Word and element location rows
· · ·

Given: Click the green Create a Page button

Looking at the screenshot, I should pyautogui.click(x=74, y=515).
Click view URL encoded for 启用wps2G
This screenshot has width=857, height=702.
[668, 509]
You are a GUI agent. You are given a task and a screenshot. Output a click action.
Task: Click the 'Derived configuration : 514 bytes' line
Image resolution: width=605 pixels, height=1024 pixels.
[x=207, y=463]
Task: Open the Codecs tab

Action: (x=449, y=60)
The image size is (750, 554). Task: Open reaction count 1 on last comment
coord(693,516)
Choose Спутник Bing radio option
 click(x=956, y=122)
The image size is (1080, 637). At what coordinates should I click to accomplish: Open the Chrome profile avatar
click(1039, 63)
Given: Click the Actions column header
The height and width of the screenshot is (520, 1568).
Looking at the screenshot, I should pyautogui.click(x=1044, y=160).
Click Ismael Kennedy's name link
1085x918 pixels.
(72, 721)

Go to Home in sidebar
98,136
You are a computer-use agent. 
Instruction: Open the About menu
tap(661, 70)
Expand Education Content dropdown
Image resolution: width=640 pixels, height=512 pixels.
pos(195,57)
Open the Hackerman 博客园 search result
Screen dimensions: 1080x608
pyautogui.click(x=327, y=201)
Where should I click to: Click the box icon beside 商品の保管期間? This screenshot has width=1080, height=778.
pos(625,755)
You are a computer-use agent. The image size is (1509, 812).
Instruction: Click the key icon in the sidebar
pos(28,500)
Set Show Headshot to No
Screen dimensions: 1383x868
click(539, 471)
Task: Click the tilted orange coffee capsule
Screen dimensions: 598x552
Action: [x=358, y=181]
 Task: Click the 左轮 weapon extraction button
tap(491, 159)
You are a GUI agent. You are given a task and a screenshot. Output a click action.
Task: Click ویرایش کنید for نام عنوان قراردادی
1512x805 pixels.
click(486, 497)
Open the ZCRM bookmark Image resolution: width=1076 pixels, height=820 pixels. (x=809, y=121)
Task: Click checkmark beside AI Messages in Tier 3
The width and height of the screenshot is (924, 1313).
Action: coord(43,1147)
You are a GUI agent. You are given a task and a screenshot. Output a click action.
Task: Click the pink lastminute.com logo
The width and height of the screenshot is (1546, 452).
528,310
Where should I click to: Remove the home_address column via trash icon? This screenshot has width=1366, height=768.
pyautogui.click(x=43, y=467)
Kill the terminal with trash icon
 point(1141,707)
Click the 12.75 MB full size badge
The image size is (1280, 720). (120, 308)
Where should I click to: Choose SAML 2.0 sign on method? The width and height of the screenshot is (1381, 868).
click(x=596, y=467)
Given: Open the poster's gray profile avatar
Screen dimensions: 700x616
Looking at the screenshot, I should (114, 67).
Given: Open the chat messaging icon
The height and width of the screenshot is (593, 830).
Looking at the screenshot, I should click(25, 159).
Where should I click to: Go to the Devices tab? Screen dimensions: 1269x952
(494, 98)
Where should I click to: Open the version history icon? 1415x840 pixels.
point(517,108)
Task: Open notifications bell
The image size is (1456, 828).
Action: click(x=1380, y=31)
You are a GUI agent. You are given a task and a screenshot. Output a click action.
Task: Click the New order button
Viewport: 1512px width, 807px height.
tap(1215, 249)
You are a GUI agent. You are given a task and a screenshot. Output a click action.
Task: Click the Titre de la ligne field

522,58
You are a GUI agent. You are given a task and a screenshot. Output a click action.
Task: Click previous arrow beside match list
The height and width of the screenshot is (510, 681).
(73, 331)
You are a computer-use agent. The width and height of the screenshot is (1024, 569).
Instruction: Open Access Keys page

· · ·

TASK TO CARRY OUT =
Copy every one of the rows above, line for line, without altering anything.

EXERCISE ANSWER =
Given: Click the green Create a Page button

Looking at the screenshot, I should pyautogui.click(x=74, y=515).
Click view URL encoded for 启用wps2G
This screenshot has width=857, height=702.
[668, 509]
You are a GUI agent. You are given a task and a screenshot. Output a click action.
Task: Click the 'Derived configuration : 514 bytes' line
Image resolution: width=605 pixels, height=1024 pixels.
[x=207, y=463]
Task: Open the Codecs tab

Action: (x=449, y=60)
The image size is (750, 554). Task: Open reaction count 1 on last comment
coord(693,516)
Choose Спутник Bing radio option
 click(x=956, y=122)
The image size is (1080, 637). At what coordinates should I click to accomplish: Open the Chrome profile avatar
click(1039, 63)
Given: Click the Actions column header
The height and width of the screenshot is (520, 1568).
Looking at the screenshot, I should pyautogui.click(x=1044, y=160).
Click Ismael Kennedy's name link
1085x918 pixels.
(72, 721)

Go to Home in sidebar
98,136
You are a computer-use agent. 
Instruction: Open the About menu
tap(661, 70)
Expand Education Content dropdown
Image resolution: width=640 pixels, height=512 pixels.
pos(195,57)
Open the Hackerman 博客园 search result
Screen dimensions: 1080x608
pyautogui.click(x=327, y=201)
Where should I click to: Click the box icon beside 商品の保管期間? This screenshot has width=1080, height=778.
pos(625,755)
You are a computer-use agent. The image size is (1509, 812).
Instruction: Click the key icon in the sidebar
pos(28,500)
Set Show Headshot to No
Screen dimensions: 1383x868
click(539, 471)
Task: Click the tilted orange coffee capsule
Screen dimensions: 598x552
Action: [x=358, y=181]
 Task: Click the 左轮 weapon extraction button
tap(491, 159)
You are a GUI agent. You are given a task and a screenshot. Output a click action.
Task: Click ویرایش کنید for نام عنوان قراردادی
1512x805 pixels.
click(486, 497)
Open the ZCRM bookmark Image resolution: width=1076 pixels, height=820 pixels. (x=809, y=121)
Task: Click checkmark beside AI Messages in Tier 3
The width and height of the screenshot is (924, 1313).
Action: coord(43,1147)
You are a GUI agent. You are given a task and a screenshot. Output a click action.
Task: Click the pink lastminute.com logo
The width and height of the screenshot is (1546, 452).
528,310
Where should I click to: Remove the home_address column via trash icon? This screenshot has width=1366, height=768.
pyautogui.click(x=43, y=467)
Kill the terminal with trash icon
 point(1141,707)
Click the 12.75 MB full size badge
The image size is (1280, 720). (120, 308)
Where should I click to: Choose SAML 2.0 sign on method? The width and height of the screenshot is (1381, 868).
click(x=596, y=467)
Given: Open the poster's gray profile avatar
Screen dimensions: 700x616
Looking at the screenshot, I should (114, 67).
Given: Open the chat messaging icon
The height and width of the screenshot is (593, 830).
Looking at the screenshot, I should click(25, 159).
Where should I click to: Go to the Devices tab? Screen dimensions: 1269x952
(494, 98)
Where should I click to: Open the version history icon? 1415x840 pixels.
point(517,108)
Task: Open notifications bell
The image size is (1456, 828).
Action: click(x=1380, y=31)
You are a GUI agent. You are given a task and a screenshot. Output a click action.
Task: Click the New order button
Viewport: 1512px width, 807px height.
tap(1215, 249)
You are a GUI agent. You are given a task and a screenshot. Output a click action.
Task: Click the Titre de la ligne field

522,58
You are a GUI agent. You are given a task and a screenshot. Output a click action.
Task: Click previous arrow beside match list
The height and width of the screenshot is (510, 681).
(73, 331)
You are a computer-use agent. The width and height of the screenshot is (1024, 569).
Instruction: Open Access Keys page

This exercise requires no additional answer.